The Fair Work Commission has announced that with effect from the first full pay period commencing on or after 1 July 2019, the minimum wage rates set out in modern awards will increase by 3%.
For employees not subject to a modern award or enterprise agreement, the National Minimum Wage will also increase by 3% to $740.80 per week (or $19.49 per hour).
What should employers do?
Employers should carefully review the rates of pay and conditions being afforded to their employees who are subject to a modern award to ensure they will be in a position to meet their higher obligations from 1 July 2019. If an employer is unsure whether any of its employees are covered by a modern award, the employer should determine this immediately.
Employers who are covered by an enterprise agreement should also review the agreement to ensure that the base rates of pay for the employees who fall within the enterprise agreement are not less than those that would be payable under the relevant modern award.

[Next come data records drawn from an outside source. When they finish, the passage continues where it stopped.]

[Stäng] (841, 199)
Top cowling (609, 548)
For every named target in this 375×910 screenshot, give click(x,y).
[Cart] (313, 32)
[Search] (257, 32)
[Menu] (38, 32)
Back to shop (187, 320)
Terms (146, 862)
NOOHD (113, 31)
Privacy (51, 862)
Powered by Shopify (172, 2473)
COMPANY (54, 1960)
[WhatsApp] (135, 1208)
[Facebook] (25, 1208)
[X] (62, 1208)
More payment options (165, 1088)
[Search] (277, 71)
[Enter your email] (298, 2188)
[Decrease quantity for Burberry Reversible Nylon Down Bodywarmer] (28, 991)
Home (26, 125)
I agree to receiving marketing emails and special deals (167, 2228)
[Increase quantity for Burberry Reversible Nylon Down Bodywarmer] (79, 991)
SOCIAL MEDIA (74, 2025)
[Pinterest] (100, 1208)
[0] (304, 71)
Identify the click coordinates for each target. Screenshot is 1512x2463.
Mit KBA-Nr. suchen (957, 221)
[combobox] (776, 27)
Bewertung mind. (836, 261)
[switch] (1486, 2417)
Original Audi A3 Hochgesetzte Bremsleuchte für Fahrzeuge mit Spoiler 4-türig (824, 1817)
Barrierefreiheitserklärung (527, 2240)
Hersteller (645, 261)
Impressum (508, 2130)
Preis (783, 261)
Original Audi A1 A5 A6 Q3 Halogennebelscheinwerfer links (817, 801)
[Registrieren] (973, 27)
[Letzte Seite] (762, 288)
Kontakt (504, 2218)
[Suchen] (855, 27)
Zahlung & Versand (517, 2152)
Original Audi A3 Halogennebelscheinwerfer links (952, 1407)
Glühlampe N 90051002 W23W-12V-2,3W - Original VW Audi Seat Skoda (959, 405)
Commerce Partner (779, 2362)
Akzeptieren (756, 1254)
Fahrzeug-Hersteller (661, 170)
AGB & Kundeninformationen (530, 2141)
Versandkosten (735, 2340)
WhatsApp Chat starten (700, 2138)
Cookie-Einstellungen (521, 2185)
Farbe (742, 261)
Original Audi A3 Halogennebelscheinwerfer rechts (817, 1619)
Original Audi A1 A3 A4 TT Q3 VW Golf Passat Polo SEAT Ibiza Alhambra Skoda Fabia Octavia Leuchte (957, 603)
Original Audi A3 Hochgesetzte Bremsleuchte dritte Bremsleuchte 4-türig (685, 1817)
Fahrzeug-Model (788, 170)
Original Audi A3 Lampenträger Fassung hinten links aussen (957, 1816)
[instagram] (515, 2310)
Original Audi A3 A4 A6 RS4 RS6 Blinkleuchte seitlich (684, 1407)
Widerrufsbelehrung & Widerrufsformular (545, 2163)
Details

For those employees who are not covered by a modern award or enterprise agreement, employers should take steps to ensure they are paying those employees an amount of wages not less than the National Minimum Wage for all hours worked from 1 July 2019.
Why is this important?
There are significant sanctions available against employers that do not comply with an applicable modern award, enterprise agreement or the National Minimum Wage, including civil penalties of up to $63,000 per breach for corporations as well as orders for compensation for any damage suffered as a result of the breach. An individual involved in a breach may also be personally subject to a penalty of up to $12,800 per breach. For example, earlier this month a Victorian farming business and its director were penalised $120,000 and $24,000 respectively for underpaying two workers a total of approximately $13,000 for work performed in 2015 and 2016 and for issuing inaccurate payslips (for more, see FWO v Zucco Farming Pty Ltd & Anor  FCCA 1277).
This article is general commentary on a topical issue and does not constitute legal advice. If you are concerned about any topics covered in this article, we recommend that you seek legal advice.